Records excerpted from a collection
########
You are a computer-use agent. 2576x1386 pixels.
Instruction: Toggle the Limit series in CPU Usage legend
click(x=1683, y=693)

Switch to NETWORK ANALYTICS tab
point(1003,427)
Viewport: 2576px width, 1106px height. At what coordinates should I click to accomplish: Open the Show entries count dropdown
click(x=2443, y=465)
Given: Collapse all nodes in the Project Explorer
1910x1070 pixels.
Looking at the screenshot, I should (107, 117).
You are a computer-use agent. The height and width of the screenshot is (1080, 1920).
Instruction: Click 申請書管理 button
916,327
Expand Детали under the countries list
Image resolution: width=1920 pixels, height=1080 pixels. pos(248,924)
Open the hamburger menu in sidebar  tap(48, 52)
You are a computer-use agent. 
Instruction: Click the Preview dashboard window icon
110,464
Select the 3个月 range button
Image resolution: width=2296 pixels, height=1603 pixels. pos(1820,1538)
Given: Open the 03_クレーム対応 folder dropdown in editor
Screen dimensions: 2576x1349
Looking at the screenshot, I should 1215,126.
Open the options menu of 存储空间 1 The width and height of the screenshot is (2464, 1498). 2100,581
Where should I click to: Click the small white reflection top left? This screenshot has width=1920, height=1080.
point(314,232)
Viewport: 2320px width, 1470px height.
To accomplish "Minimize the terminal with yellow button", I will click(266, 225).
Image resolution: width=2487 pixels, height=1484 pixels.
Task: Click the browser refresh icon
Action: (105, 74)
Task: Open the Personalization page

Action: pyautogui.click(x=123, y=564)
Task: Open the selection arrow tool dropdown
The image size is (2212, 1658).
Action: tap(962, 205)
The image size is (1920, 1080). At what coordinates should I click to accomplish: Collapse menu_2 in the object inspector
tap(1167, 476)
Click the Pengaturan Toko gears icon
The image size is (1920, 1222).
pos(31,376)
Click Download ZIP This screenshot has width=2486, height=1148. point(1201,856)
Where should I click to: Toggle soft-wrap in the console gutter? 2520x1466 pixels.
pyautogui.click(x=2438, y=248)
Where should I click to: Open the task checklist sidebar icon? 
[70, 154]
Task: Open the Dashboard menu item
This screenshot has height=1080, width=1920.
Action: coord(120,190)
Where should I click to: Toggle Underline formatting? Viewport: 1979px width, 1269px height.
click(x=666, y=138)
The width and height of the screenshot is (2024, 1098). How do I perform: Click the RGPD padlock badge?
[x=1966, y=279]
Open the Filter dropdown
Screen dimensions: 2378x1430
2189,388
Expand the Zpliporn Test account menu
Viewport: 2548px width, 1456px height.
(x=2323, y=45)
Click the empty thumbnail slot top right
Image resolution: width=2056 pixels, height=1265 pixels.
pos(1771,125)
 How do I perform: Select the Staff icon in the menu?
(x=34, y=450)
########
PROBLEM DETAILS. Looking at the records above, please work out how many lines contain "computer" and state only that number.

ANSWER SECTION. 3